Secret sharing library for the Archistar secure multi-cloud Prototype.
- RabinIDS
- Shamir's Secret Sharing
- Krawczyk Secret Sharing Made Short
- Rabin-Ben-Or Verifiable Secret Sharing
- Cevallos (partially, MAC is missing)
Rough observed performance numbers on a Intel Core i5-4690k, Quad-Core (only Rabin is parallelized though), Java 1.8, 400MB input data split-up into files of Datasize datasize
with a 4/3 split.
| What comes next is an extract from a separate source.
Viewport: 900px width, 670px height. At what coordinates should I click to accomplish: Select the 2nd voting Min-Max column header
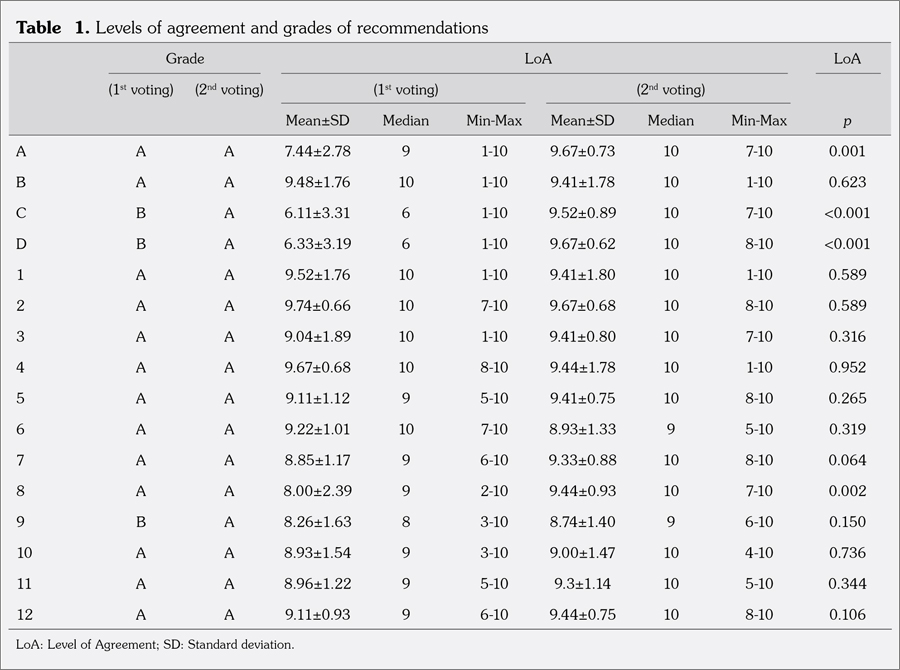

All values are kilobytes/second:
Algorithm Datasize Split-up Recombine
====================================================================
ShamirPSS(4/3) 4kB 53633.6 54439.1
ShamirPSS(4/3) 256kB 54818.0 54803.3
ShamirPSS(4/3) 4096kB 54606.1 54453.6
RabinIDS(4/3) 4kB 119277.8 87111.9
RabinIDS(4/3) 256kB 696598.6 128040.0
RabinIDS(4/3) 4096kB 830831.6 129129.9
KrawczykCSS(4/3, AESCryptor(CBC)) 4kB 57278.7 44295.4
KrawczykCSS(4/3, AESCryptor(CBC)) 256kB 99659.4 64748.7
KrawczykCSS(4/3, AESCryptor(CBC)) 4096kB 101764.0 64605.7
KrawczykCSS(4/3, AESGCMCryptor()) 4kB 34664.9 27928.5
KrawczykCSS(4/3, AESGCMCryptor()) 256kB 56317.9 40586.6
KrawczykCSS(4/3, AESGCMCryptor()) 4096kB 57039.4 40618.8
KrawczykCSS(4/3, ChaCha20()) 4kB 75683.7 52974.7
KrawczykCSS(4/3, ChaCha20()) 256kB 164234.2 82183.0
KrawczykCSS(4/3, ChaCha20()) 4096kB 172318.0 82414.5
As this is a 3/4 split, this means that you can get roughly 320 MBit/Second network traffic when using a single core.
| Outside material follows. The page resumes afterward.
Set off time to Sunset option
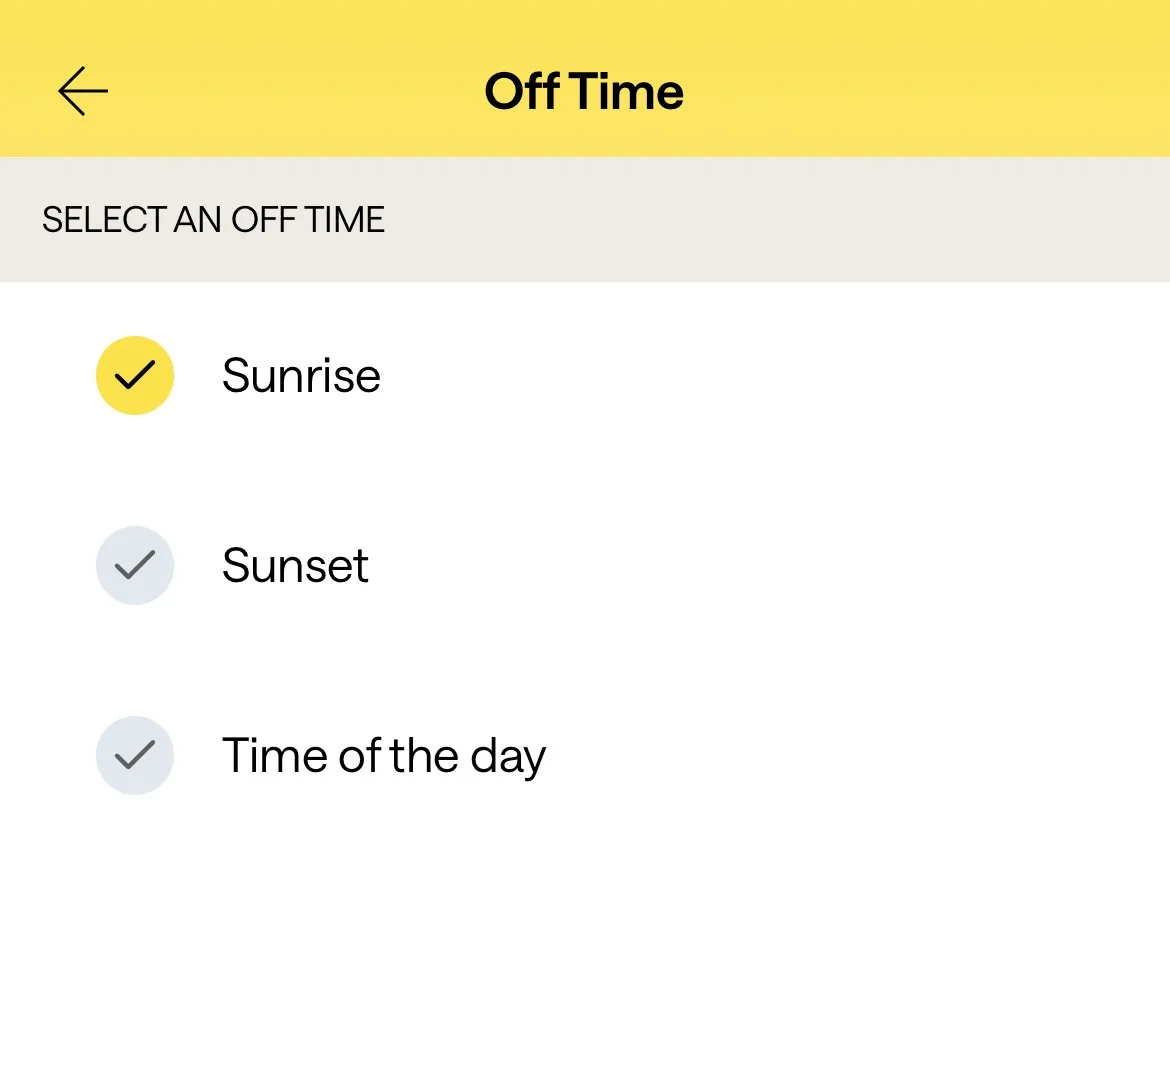This screenshot has width=1170, height=1077. (295, 566)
Disclaimer: I'm a software developer and this should be seen as an very simplistic introduction to the used algorithms.
The goal of secret sharing is to split up a secret text into multiple parts so that a subset of those parts (called shares) can be used to reconstruct the original secret. The minimum amount of shares needed to reconstruct the secret should be configurable at 'split-up' time, i.e. it should be possible to split up a secret into 8 parts (shares) of which any 5 are needed to reconstruct the original data.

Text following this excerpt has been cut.